No reason appears, nor had any reason been assigned for the demand by the plaintiff company for the delivery of the purchase price at the hour specified under threat in the event of failure to make payment at that hour it would decline to carry out the agreement, other than that the manager of the plaintiff company had been annoyed by the delays which occurred during the earlier stage of the negotiations, and had changed his mind as to the desirability of making the sale at the price agreed upon, either because he believed that he could get a better price elsewhere, or that the land was worth more to his company than the price he had agreed to take for it. It is very evident that plaintiff companys manager hoped that by setting a limit of a few hours upon the time within which he would receive the money, his company would be relieved of the obligation to carry out its contract. Upon the question of the value of the land we think that the evidence clearly discloses that at the date of the sale its actual and its true market value was not more than the amount paid for it by Barretto, that is to say, P18,892.50. The evidence discloses that it had been in the hands of an expert real estate agent for many months prior to the sale, with every inducement to him to secure the highest cash price which could be gotten for it. That he actually sold it to the plaintiff company, a few months prior to the sale to Barretto, for P17,175. That the plaintiff company was highly dissatisfied with its purchase, and readily agreed to resell at that price. That the defendant, in his company was highly dissatisfied with its purchase, and readily agreed to resell at that price. That the defendant, in his capacity as a real estate agent, with a personal and direct interest in securing the highest possible price for the land, sold it to Barretto for P18,892.50. The only evidence in the record tending to prove that the land had a higher market value than the price actually paid for it under such circumstances is the testimony of a rival real estate broker, who had never been on the land, but claimed that he was familiar with its general location from maps and description, and asserted that in his

opinion it was worth considerably more than the price actually paid for it, and that he thought he could have sold the land for P3 a meter, or approximately P20,610. Of course an expert opinion of this kind, however sincere and honest the witness may have been in forming it, is wholly insufficient to maintain a finding that the land was worth any more than it actually brought when sold under the conditions above set forth. It may be that the land has a speculative value much higher than the actual market value at the time of the sale, so that if held for an opportune turn in the market, or until a buyer of some special need for it happened to present himself, a price approximating that indicated by this witness might be secured for it. But the question of fact ruled upon is the actual market value of the land at the time of its sale to Barretto, and not any speculative value which might be assigned to it in anticipation of unknown, indefinite and uncertain contingencies. Among other definitions of market value to be found in Words and Phrases, vol. 5, p. 4383, and supported by citation of authority, are the following: The market value of property is the price which the property will bring in a fair market after fair and reasonable efforts have been made to find a purchaser who will give the highest price for it. xxx xxx xxx The market value of land is the price that would in all probability result form fair negotiations where the seller is willing to sell and the buyer desires to buy. Upon the foregoing statement of the facts disclosed by the record, we are of opinion that the judgment entered in the court below should be reversed and the complaint dismissed without costs in this instance.

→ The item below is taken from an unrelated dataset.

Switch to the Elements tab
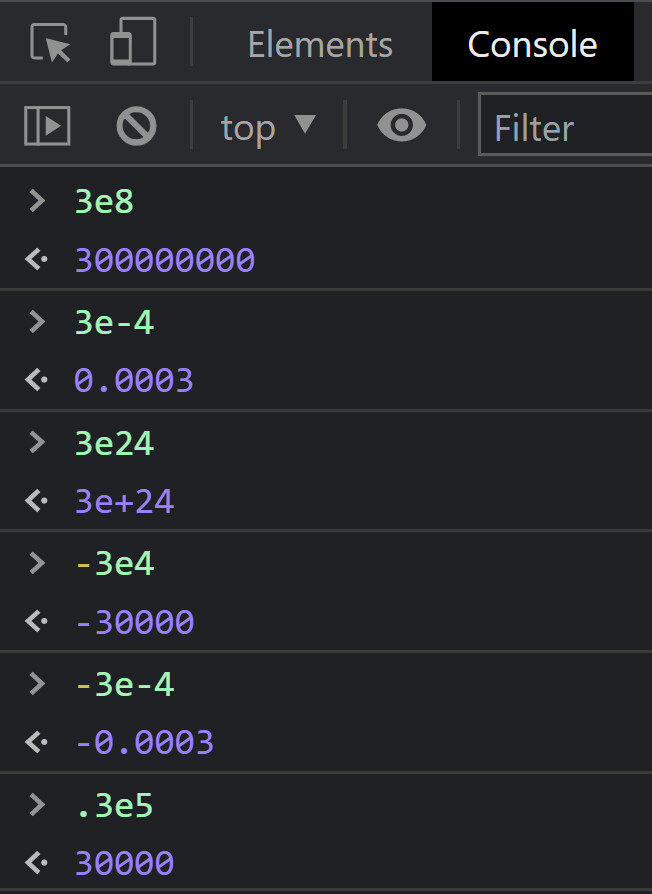 [x=320, y=44]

1. Even were we to admit, which we do not, that the plaintiff company had the right to terminate the negotiations at the time indicated by its manager, and to direct its real estate not make the sale of Barretto after the hour indicated, nevertheless we would be compelled to hold, upon the evidence before us, that the plaintiff company has no cause of action for monetary damages against the defendant real estate agent. The measure of the damages which the plaintiff would be entitled to recover from the real estate agent for the unauthorized sale of its property would be the actual market value of the property, title to which had been lost as a result of the sale. We are not now considering any question as to the right of the owner, under such circumstances, to recover the property from the purchaser, or damages for its detention or like; but merely his right to recover monetary damages from his agent should he elect, as the plaintiff company did in this case, to ratify the sale and recoup from the agent any loss resulting from his alleged unauthorized consummation of the sale. The market value of the land in question was P18,892.50. Of this the plaintiff company has received P17,175, leaving a balance of P1,717.50 unpaid. But, whatever may be the view which should taken as to the right of the plaintiff company to terminate the negotiations for the sale of the property to Barretto at the time fixed by it in its letter to the defendant real estate agent, there can be no question as to the liability of the plaintiff company to the real estate agent, in the event that it did so terminate the negotiations, for the amount of the commission which it agreed to pay him should he find a purchaser for the land at the price agreed upon in his agency contract. The commission agreed upon was all over P17,175 which the defendant could secure from the property, and it is clear that allowing the defendant this commission, and offsetting it against the unpaid balance of the market value of the land, the plaintiff company is not entitled to a money judgment against defendant.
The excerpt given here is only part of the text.